**GOAL A:**
Extract the words between "It’s a minefield" and "with the latter.", inclusive, from the article on the XXXTentacion trial below.

**SOURCE TEXT:**
===

Headlines are constantly filled with reports of celebrities being accused of a variety of crimes, some resulting in a harmless ticket, others a form of horrendous abuse. One of the most recent examples of the latter is 19-year old rapper XXXTentacion, real name Jahseh Onfroy.

Onfroy, who released his debut album “17” on Aug. 25, was charged last October with aggravated battery of a pregnant woman, domestic battery by strangulation, false imprisonment, and witness tampering. Onfroy has pled “not guilty” to all four charges. The trial is set to begin on Oct. 5 and has sparked an Internet debate on whether it is morally acceptable to support artists involved in these types of exploits, even if you like their music.

It’s a minefield of a topic. On one hand, there is the argument that the person behind the music doesn’t really matter. The other side of the argument is that the artist is inseparable from the art they produce. I tend to agree with the latter.

===

**GOAL B:**
Copy the records below word for word.

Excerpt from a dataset
===

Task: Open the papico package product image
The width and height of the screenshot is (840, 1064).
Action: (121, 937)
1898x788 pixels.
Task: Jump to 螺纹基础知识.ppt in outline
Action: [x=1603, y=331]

===

**CORRECT OUTPUT A:**
It’s a minefield of a topic. On one hand, there is the argument that the person behind the music doesn’t really matter. The other side of the argument is that the artist is inseparable from the art they produce. I tend to agree with the latter.

**CORRECT OUTPUT B:**
Task: Open the papico package product image
The width and height of the screenshot is (840, 1064).
Action: (121, 937)
1898x788 pixels.
Task: Jump to 螺纹基础知识.ppt in outline
Action: [x=1603, y=331]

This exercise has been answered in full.